Why DEI may be America’s last best hope for unity
- K. Ward Cummings
- 6 days ago
- 3 min read
When the Supreme Court overturned Roe v. Wade in 2022, women across the country took to the streets in angry protest. When affirmative action was struck down soon after, many of us expected a similar response — especially from white women, who statistically benefited most from the policy. But the demonstrations never came.
Critics of affirmative action took that as proof that Americans generally oppose race-based policies. They called it divisive. Yet all diversity efforts, at their core, are attempts to bring Americans closer. In reality, they might be the only thing holding this country together.
Throughout U.S. history, Americans have lamented that our nation lacks the cohesion found elsewhere — that because we are a land of immigrants, we lack the shared traits that bind other nations into a unified people. That’s true, but our challenges go deeper. Even our most patriotic rituals — the Pledge of Allegiance, the National Anthem — don’t quite inspire solidarity in the way anthems of more cohesive nations do.
Consider France’s national anthem, which calls upon citizens to unite in defense of women, children, the elderly and the homeland. By contrast, our anthem reads like an inventory of a continental “heist”: the purple mountains, the waves of grain, the fruited plains, the flag, and so on. If unity is mentioned at all, it’s only in the abstract.
To our leaders’ credit, there have been efforts throughout U.S. history to help Americans meld into a collective society. Reconstruction following the Civil War was one. The Civil Rights Act of 1964 was another. In both cases, leaders recognized that deliberate action — affirmative action — was needed to encourage people of different races and genders to mix, learn and work together.
For Black people, particularly Black men, America’s diversity efforts have meant a chance to access a privilege that white people enjoy by simply being born: the benefit of the doubt. Impressions about Black men are so negative, and so deeply embedded in American culture, that every day is a challenge. Strangers tighten up when they see me. Store owners go on immediate alert. People automatically assume I won’t fit in with the work culture, or on campus, or in the neighborhood. For Black men, affirmative action wasn’t about getting an undeserved leg up, it was about getting the benefit of the doubt—like everyone else.
Even if affirmative action didn’t fully achieve its goals, it succeeded in one crucial respect: It compelled us to live, study and work alongside one another.

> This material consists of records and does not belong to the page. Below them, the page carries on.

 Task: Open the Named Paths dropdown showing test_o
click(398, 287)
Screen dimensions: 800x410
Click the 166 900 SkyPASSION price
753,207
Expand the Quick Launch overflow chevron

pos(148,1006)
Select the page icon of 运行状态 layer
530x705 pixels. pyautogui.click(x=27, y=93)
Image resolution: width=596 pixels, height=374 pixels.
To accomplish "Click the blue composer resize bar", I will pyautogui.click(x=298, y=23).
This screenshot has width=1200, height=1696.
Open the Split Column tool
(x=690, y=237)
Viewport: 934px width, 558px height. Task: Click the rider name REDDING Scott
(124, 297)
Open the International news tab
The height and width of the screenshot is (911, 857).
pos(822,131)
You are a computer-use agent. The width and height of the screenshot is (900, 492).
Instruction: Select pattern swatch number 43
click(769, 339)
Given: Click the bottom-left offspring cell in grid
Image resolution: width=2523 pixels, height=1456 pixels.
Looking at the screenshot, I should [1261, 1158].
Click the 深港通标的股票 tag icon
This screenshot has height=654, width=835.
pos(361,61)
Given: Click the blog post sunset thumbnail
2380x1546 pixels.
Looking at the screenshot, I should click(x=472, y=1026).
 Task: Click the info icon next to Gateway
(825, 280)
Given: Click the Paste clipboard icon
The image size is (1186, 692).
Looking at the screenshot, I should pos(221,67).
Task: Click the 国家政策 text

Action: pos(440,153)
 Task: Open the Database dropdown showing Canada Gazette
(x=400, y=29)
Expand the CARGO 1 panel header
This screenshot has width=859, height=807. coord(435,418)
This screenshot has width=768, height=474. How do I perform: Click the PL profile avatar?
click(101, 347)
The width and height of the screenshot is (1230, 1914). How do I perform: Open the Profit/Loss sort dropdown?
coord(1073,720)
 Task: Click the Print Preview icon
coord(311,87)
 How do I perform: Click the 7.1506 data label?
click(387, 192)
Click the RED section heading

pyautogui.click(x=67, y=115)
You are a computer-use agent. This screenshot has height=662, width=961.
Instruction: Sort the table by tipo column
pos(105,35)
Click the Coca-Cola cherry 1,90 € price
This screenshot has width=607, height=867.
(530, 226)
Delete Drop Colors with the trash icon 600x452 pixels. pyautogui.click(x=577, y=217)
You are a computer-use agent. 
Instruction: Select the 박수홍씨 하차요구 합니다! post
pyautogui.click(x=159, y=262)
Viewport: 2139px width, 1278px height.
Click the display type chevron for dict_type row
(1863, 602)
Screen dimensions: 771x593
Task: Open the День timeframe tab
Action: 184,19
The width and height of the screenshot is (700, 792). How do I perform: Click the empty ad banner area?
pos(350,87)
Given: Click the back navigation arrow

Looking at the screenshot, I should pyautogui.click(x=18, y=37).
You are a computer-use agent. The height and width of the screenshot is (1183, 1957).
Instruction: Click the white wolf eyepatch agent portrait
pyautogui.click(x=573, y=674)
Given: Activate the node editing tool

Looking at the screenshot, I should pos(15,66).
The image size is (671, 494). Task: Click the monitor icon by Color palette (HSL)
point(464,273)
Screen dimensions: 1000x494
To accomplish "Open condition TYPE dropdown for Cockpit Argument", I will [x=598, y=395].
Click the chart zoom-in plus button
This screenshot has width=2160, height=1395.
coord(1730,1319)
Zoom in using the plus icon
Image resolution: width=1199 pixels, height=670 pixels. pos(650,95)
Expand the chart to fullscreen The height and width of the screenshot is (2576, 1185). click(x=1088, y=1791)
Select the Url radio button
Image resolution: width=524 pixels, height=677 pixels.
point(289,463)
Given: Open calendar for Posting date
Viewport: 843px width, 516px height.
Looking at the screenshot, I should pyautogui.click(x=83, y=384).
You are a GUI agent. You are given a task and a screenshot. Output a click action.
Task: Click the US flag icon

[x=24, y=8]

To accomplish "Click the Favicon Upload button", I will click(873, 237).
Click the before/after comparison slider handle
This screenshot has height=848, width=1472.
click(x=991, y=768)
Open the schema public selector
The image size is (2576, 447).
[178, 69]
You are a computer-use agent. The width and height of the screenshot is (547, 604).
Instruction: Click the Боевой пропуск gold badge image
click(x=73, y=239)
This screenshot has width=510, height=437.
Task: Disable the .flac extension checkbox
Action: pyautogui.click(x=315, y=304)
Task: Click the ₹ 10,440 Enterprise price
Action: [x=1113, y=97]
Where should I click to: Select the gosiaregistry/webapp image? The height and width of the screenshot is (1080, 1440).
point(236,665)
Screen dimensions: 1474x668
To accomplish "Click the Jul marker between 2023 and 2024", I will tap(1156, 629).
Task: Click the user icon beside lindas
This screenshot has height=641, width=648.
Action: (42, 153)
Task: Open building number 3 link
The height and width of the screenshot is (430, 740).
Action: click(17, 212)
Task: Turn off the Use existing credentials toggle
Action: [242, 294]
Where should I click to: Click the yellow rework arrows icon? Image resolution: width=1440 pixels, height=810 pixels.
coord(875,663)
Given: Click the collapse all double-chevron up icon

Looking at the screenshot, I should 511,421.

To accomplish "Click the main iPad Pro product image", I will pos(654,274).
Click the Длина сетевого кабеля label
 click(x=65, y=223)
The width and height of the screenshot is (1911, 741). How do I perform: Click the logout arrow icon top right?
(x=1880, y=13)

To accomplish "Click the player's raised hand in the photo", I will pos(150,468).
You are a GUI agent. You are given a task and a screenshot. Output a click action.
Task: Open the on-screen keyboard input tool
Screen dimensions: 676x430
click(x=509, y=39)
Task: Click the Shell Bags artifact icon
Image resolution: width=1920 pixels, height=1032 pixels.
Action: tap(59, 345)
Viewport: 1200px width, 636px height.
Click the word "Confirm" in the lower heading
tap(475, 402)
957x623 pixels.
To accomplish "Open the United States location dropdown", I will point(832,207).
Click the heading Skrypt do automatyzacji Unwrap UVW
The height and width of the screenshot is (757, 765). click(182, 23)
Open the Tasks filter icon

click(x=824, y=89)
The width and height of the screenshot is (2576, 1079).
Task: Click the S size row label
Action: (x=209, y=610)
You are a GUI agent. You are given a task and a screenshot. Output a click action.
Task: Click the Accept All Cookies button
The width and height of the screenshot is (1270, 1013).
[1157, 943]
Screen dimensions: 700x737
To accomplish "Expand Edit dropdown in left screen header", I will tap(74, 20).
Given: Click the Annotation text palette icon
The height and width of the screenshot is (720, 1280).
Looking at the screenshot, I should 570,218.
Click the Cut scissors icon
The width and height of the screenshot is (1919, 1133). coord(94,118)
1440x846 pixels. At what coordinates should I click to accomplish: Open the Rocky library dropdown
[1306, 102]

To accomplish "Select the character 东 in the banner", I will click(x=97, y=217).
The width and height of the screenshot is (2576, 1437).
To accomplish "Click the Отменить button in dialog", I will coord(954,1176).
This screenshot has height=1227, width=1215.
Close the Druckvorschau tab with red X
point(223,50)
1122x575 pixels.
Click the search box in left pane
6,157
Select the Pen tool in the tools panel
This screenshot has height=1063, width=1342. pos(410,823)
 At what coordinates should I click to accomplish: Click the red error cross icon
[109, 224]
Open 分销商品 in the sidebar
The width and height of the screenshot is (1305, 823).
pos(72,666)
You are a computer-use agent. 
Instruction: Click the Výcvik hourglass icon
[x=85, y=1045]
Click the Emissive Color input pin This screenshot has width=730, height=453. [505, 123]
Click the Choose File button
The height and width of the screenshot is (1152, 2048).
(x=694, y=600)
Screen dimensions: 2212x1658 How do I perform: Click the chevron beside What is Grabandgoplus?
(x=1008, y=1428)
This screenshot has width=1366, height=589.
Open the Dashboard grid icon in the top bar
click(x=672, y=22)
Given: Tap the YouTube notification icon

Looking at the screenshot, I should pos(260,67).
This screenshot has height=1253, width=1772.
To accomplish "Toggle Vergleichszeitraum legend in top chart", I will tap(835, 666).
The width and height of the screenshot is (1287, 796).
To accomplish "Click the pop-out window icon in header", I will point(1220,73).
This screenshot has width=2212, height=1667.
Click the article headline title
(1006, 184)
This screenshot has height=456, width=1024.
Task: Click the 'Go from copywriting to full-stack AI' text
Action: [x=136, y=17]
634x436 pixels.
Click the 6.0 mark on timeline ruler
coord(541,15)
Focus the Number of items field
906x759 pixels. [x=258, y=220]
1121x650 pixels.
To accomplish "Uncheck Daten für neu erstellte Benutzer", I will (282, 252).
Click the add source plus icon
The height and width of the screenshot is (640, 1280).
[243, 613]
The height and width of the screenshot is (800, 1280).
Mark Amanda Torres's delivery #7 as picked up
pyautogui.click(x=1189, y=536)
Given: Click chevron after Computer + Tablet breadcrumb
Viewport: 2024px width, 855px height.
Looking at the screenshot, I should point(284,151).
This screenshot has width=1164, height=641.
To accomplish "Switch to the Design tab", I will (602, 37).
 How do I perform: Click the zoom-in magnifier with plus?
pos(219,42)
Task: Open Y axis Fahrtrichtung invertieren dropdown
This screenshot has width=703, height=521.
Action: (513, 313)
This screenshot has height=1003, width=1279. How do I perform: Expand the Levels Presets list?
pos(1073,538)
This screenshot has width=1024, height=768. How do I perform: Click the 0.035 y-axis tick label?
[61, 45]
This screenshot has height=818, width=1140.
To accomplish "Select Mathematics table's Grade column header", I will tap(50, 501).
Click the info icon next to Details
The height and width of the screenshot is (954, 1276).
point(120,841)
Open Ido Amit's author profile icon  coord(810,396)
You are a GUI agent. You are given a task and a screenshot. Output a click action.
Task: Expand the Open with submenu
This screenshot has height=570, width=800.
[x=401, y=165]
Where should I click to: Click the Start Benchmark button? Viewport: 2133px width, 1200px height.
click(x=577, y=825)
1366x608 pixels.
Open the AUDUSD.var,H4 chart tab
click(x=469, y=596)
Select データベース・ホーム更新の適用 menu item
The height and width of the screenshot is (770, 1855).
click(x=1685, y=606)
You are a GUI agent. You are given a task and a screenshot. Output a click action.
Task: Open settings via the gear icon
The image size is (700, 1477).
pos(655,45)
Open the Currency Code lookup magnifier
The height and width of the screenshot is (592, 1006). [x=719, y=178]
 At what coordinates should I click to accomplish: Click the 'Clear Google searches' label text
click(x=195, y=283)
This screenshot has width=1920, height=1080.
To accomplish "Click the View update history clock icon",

Sadly, data show that in every one of these areas, Americans are once again becoming more segregated.
Recent policies under President Donald Trump appear aimed at accelerating that trend. On his first day back in office, he signed an executive order targeting diversity, equity and inclusion programs in the federal government — affecting countless contractors and partners as well. Companies and nonprofits quickly scaled back their diversity efforts.
In education, Trump has pressured universities to eliminate DEI initiatives while increasing funds to minority-serving institutions. In K–12 education, he expanded charter school funding and offered tax credits for private school scholarships.
And the Department of Housing and Urban Development has basically stopped enforcing the Fair Housing Act. The message is clear: Federal power is being used to promote separation rather than unity — and it’s working.
If you know your American colonial history, you know that the first groups to join the continent’s Indigenous peoples were the French, the Dutch, the English and the Africans who arrived in chains. Over time, people came from every corner of the world. Had we all shared one origin, perhaps unity would come more naturally — but we didn’t. Were we less individualistic — Americans lead the world in that trait — we might be more inclined toward solidarity, but we’re not.
History has shown, again and again, that it takes deliberate, affirmative action to help us interact, relate and grow together as one people.
We are 250 years into the experiment called America. If we want this nation to endure, we must act together — affirmatively — to make it happen.